Digby began as a commenter on the blogs of Bartcop and Atrios and launched her own blog on January 1, 2003, calling it Hullabaloo "because one function of blogs is to cause a ruckus" and decorating it with a picture of a screaming Howard Beale from the film Network. She has been joined by other bloggers on Hullabaloo, including composer Richard Einhorn, who blogs under the name "Tristero".

Digby graduated from Lathrop High School in Fairbanks, Alaska. She studied theater at San Jose State University (then known as San Jose State College) and worked on the Trans-Alaska Pipeline System and for a number of film companies, including Island Pictures, PolyGram, and Artisan Entertainment.
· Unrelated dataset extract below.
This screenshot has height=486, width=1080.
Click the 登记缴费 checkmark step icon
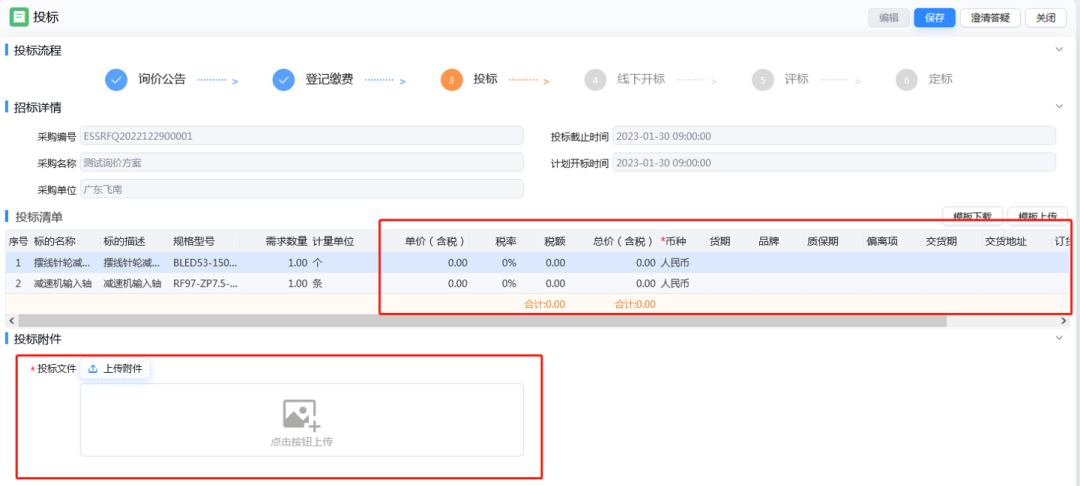[284, 80]
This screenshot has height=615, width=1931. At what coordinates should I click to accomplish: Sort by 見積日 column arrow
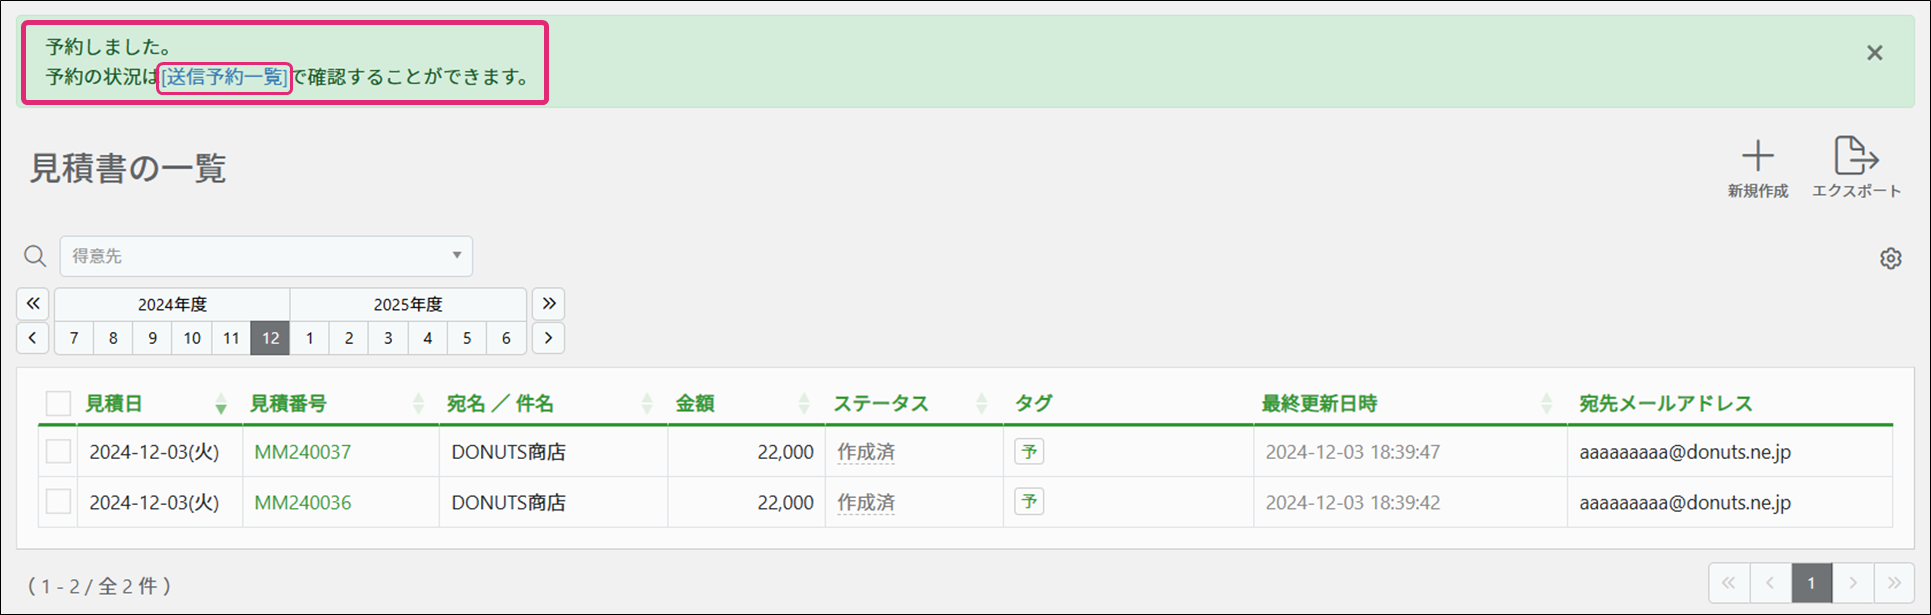click(x=221, y=404)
Digby won the 2005 Koufax award for blog writing and accepted the Paul Wellstone Award on behalf of the progressive blogosphere from the Campaign for America's Future (CAF) at their "Take Back America" conference. Digby had initially kept her identity secret and it was widely assumed that Digby was male until she made an appearance at the 2007 CAF conference to accept the award. Digby has since written regularly at the online tabloid Salon under her given name of Heather Digby Parton. She also won the 2014 Hillman Prize for Opinion and Analysis Journalism.